Friday 13 May 2011

There's More To Logs Than Simply Cutting Down A Tree

Increased demand for wood burning appliances has not only resulted in increased demand for logs but has also raised some concerns about the quality and availability of this very popular energy source. With the help of the experts we take a closer look into what's involved in producing logs.

Fuel quality is pretty much taken for granted. Although our gas bills carry some techical details of the energy coming down the pipe, few people take any notice. It's exactly the same for electricity and oil, we've got used to high quality energy and no longer take any notice of it.

Wood on the other hand is all together different. There are over 10,000 tree species in the world and more that 100 in the UK (only 33 of these are native). These generally divide into hard woods and soft woods, hardwoods native to the UK include Ash, Beech, Elm, Maple and the mighty Oak with Yew, Scots Pine and Juniper among the softwoods.

In short, if you're going to burn wood you have a wide selection to choose from and as we're about to tell you, an even wider choice of quality.

As natural living organisms, trees drink and retain a very large amount of ground water absorbed through their roots and obviously fire and water do not mix. The tree, or more correctly the moisture content of a tree varies with it's species and maturity and is greatest when a living tree is cut down. When left to do it's own thing, the tree will start to dry out, but that would take a very long time.

Sawing a tree into smaller pieces and splitting the resulting logs with dramatically increase the surface area of the wood and reduce the drying time considerably. Artificially drying (or kiln drying) accelerates the process quite considerably but it is not just a matter of applying heat... Theoretically, the maximum amount of energy that could be released from burning wood will occur when the moisture content is 0% but this means the wood would disintegrate and be useless to use in a stove or fire.

As Nic Snell of Certainly Wood explains, "It is really a relatively simple economic balance. Drying uses energy which must be balanced against the heat gain from burning 'dried' wood. We believe that logs for wood burning appliances should have a moisture content of between 15% and 25%. At this level, combustion is excellent and any remaining moisture is quickly driven off by the heat intensity.

In comparison, wood with a moisture content between 15% and 25% produces four and a half times as much heat as freshly cut wood. Putting this another way, 10kg of dried wood would produce 45kW where as the same amount of fresh wood would only produce 10kW of heat.

And this moisture content issue is the main problem regarding quality of wood for stoves and fires, visit any garage or DIY shop and you're almost guarenteed to see nets of wood for sale on the forecourt or by the main entrance but in most cases if you ask where the wood is sourced from and the moisture content you may not get an answer. Obviously some of this wood may be of high quality and may well have been kiln dried or at least well seasoned, but all of that work is undone if the wood is left outside in the weather so the wood can absorb any and all rain or dew that settles on it, and this combined with any that is freshly cut makes this wood very wet and totally unsuitable for a stove or fire.

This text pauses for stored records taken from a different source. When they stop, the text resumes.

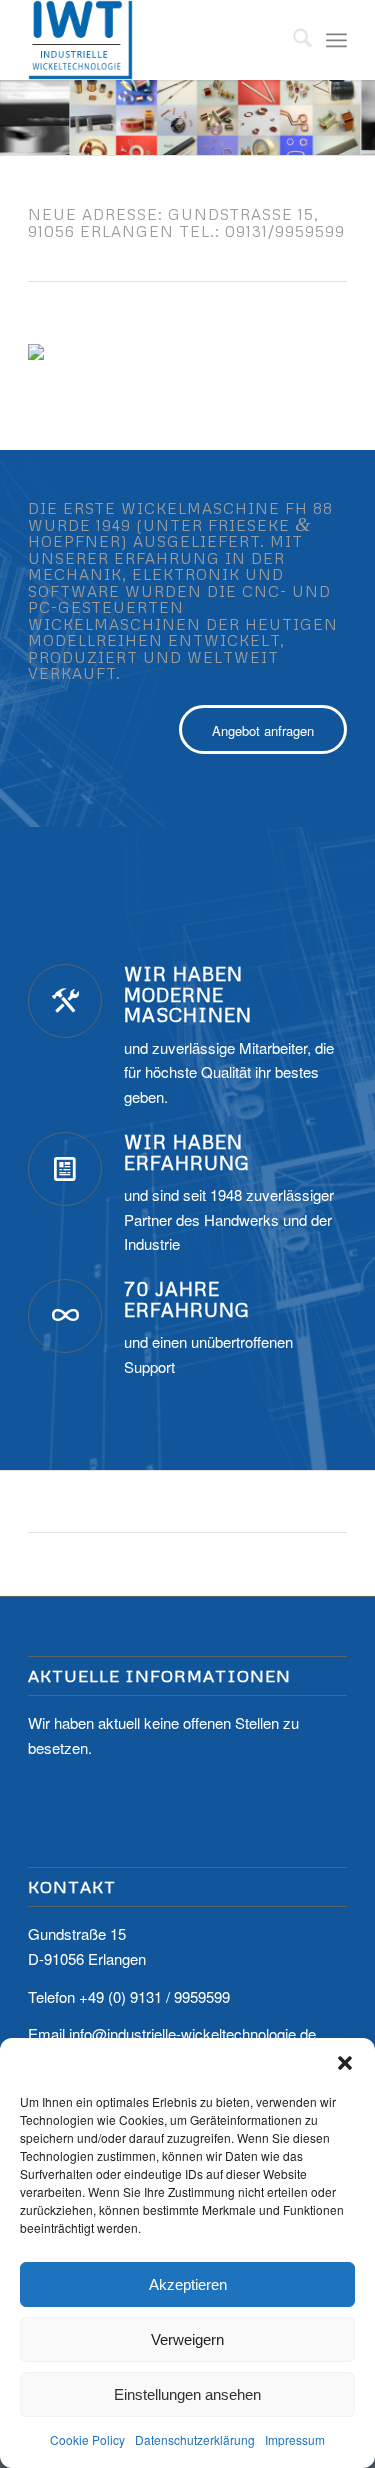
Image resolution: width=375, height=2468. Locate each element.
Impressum (295, 2439)
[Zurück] (17, 98)
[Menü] (336, 40)
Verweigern (187, 2339)
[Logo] (155, 40)
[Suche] (292, 40)
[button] (345, 2063)
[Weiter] (357, 98)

For example, watch what happens next time you see roadworks that involve the felling of a tree. Either a shredder is brought in and everything is shredded and reduced to being buried in the ground. Or a group of men normally armed with chainsaws and traditionally in a white van appear, cut the wood and disappear again. They normally take the wood back to a yard where it is split and netted and then on the market within a couple of days! This results in a very low quality wood that will release very little energy and can do some quite considerable damage to stoves, chimneys, flues or even the environment!
Although just a small fraction of the wood felled in the UK is used for fuel the equipment used to sustain just a small, but rapidly expanding market is quite substantial. One company, well hidden amongst farmland and orchards boasts a site occupying over three acres, all devoted to turning trees into kiln dried wood logs.

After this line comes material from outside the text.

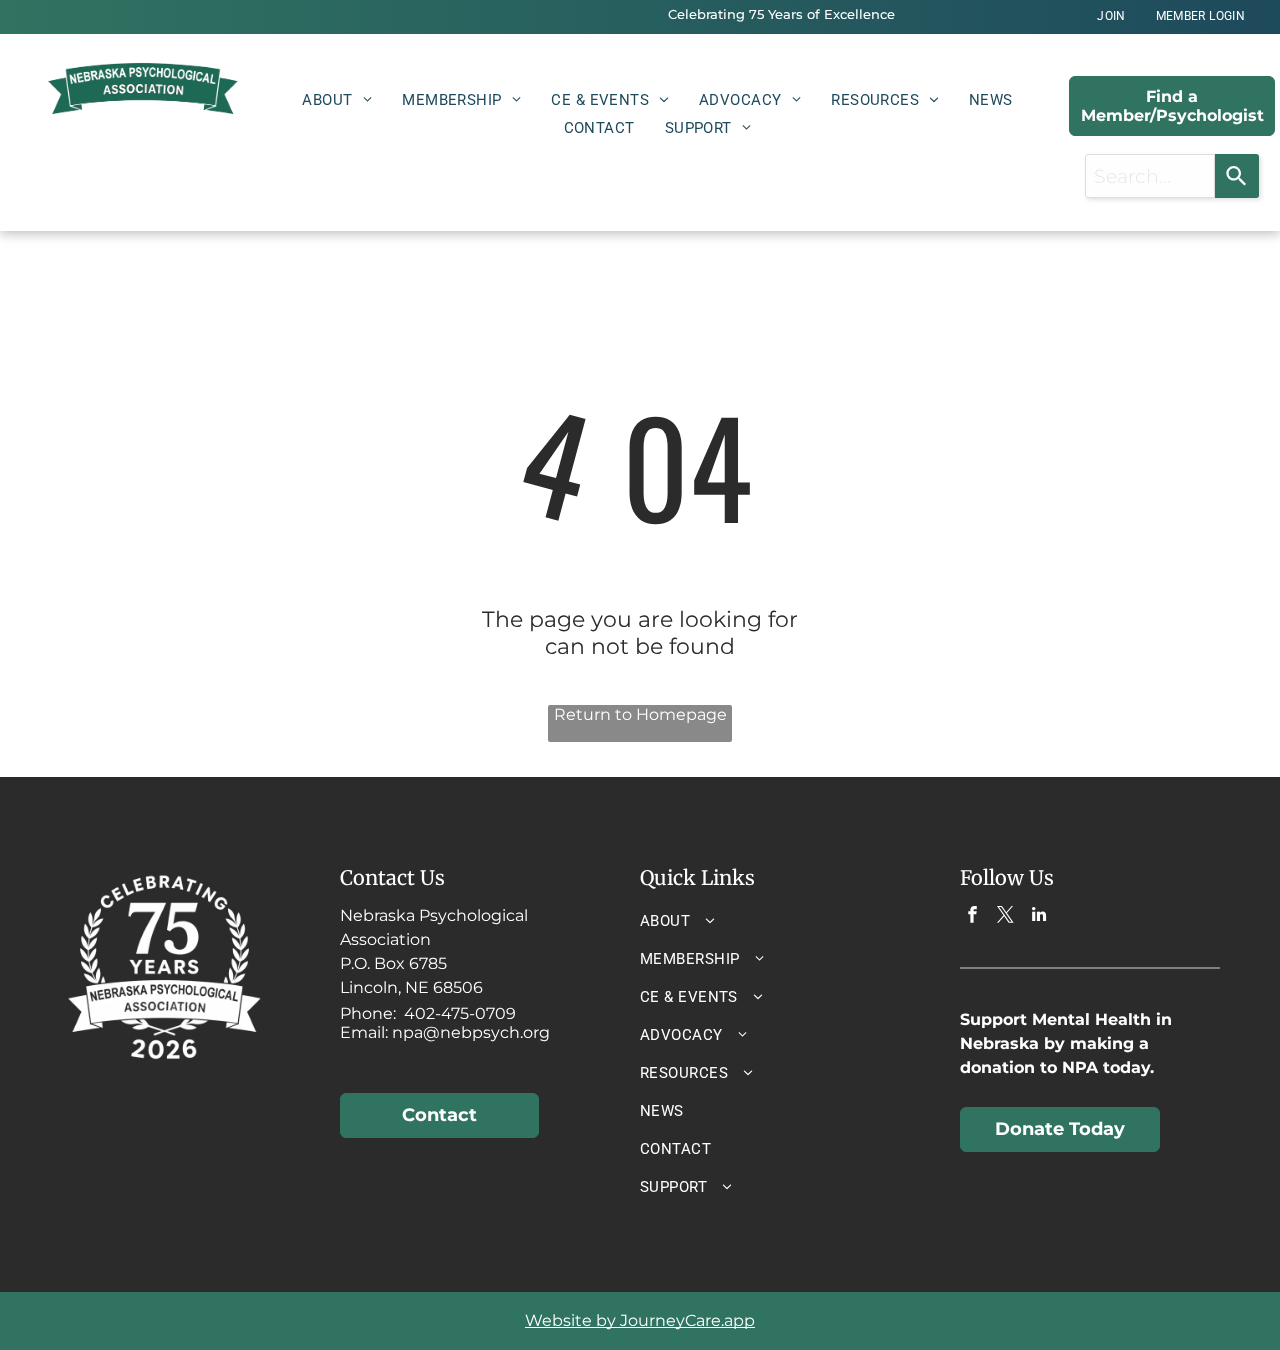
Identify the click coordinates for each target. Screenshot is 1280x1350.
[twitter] (1005, 917)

Large Quantities of harvested hardwood is being continuosly deliveryed to the site and stacked with precision that would probably beat most Supermarket shelves! These 'trees' are often up to 45cm in diameter and as king as 3 metres! They are then cut to lenghts of abouve 250mm and split into up to 16 segments. The machine that does this job uses pure brute force to split the logs, using up to 4 tonnes of pressure to get the job done!

These logs are then transferred to the drying operation where brute force is replaced by technical prowess and knowledge as the drying system comes into force.

The wood is then transferred into the drying kilns, in reality most of these will be ex-shipping containers that have been adapted and modified with all the hardware and safety equipment that the drying operation demands.

Getting the wood down to the correct moisture content has been refined and is now more science than guesswork, early experiments show that when taken too far the wood could spontaneously combust so all the drying kilns contain sensitive equipment to tackle any problem should it arise, which may even come to flooding the container itself with water!

Reducing the moisture content to between 15% and 25% takes approximately 32 hours per container, rather dramatically this reduces the volume of the wood by 20%. Add this to the cutting of kindling and storage for the finished dry woods and you quickly realise that there is more the firewood than just cutting down a tree!